The induction of cancer by chemicals is called chemical carcinogenesis. Compounds or materials that can promote carcinogenesis tend to have the ability to irritate cells and increase the tendency of cells to multiply. In addition, promoters of cancer may interfere with the processes which serve to repair mistakes in the genetic material in a cell.
Occupational chemical carcinogenesis is thus a potential health hazard in the workplace. As the induction of cancer by chemicals often has a long latent period (10 to 40 years), this toxic effect generally appears a long time after the original exposure to the carcinogen.
Once the carcinogen has entered the body (by inhalation, absorption or occasionally ingestion), it may exert its effects in two major ways. The chemical itself causes the development of a tumour, or, the chemical that entered the body is converted into a carcinogenic compound by action of the body on the chemical.
Many carcinogens belong to this group. Present day awareness about chemical carcinogenesis developed from observations that certain types of human cancer were associated with employment in particular industrial activities.
The continuing progress of industrialisation through the 20th century has carried along with it a toll of deaths from occupational cancer among workers in the dye, rubber, asbestos, heavy chemical and metal industries.
A brief history of the detection of occupational cancer | |
---|---|
1775 | Scrotal skin cancer in chimney sweeps |
1822 | Scrotal cancer in Cornish copper and tin smelters |
1875 | Skin cancer in coal tar worker |
1876 | "Paraffin cancer" due to shale oils |
1890 | "Aniline cancer*" in workers involved in the manufacture of magenta |
1950 | Lung and nasal sinus cancers in workers exposed to nickel and chromium compounds |
1954 | Bladder cancer in workers in the dye, rubber and chemical manufacturing industries |
1960 | Mesothelioma in workers exposed to asbestos |
1970 | Angiosarcoma in workers exposed to vinyl chloride in polymer manufacturing |
The continuing progress of industrialisation through the 20th century has carried along with it a toll of deaths from occupational cancer among workers in the dye, rubber, asbestos, heavy chemical and metal industries.
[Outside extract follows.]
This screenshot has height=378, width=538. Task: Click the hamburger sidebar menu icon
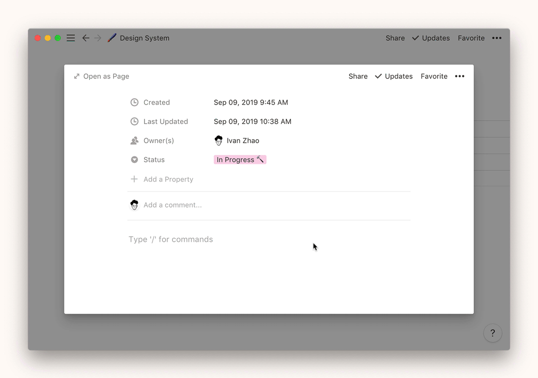click(71, 38)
In many of these cases, a specific chemical has eventually been shown to be the ultimate initiator of the disease process. The sad aspect of these occupational diseases is that they have been identified at the expense of thousands of individual human tragedies.
This is the inevitable consequence of the epidemiological approach to the detection of occupational cancer because the method is essentially based on "body count". By the year 2000, who knows what new carcinogens will have been discovered or what this body count will be.
Hence, we should aim to minimise the exposure of all workers to all chemicals whether or not they are known to be carcinogenic (or toxic in any other way). We should assume all new chemicals entering the workplace are potentially hazardous (that is carcinogenic), unless conclusive proof of long-term safety is clearly available.
We should attempt to monitor the appearance of adverse effects (or overt illness) in workers in relation to the specific activities and/or chemical in which they have been employed (or exposed to).
The writer is a Science Officer at the National Poison Centre, Universiti Sains Malaysia, Penang.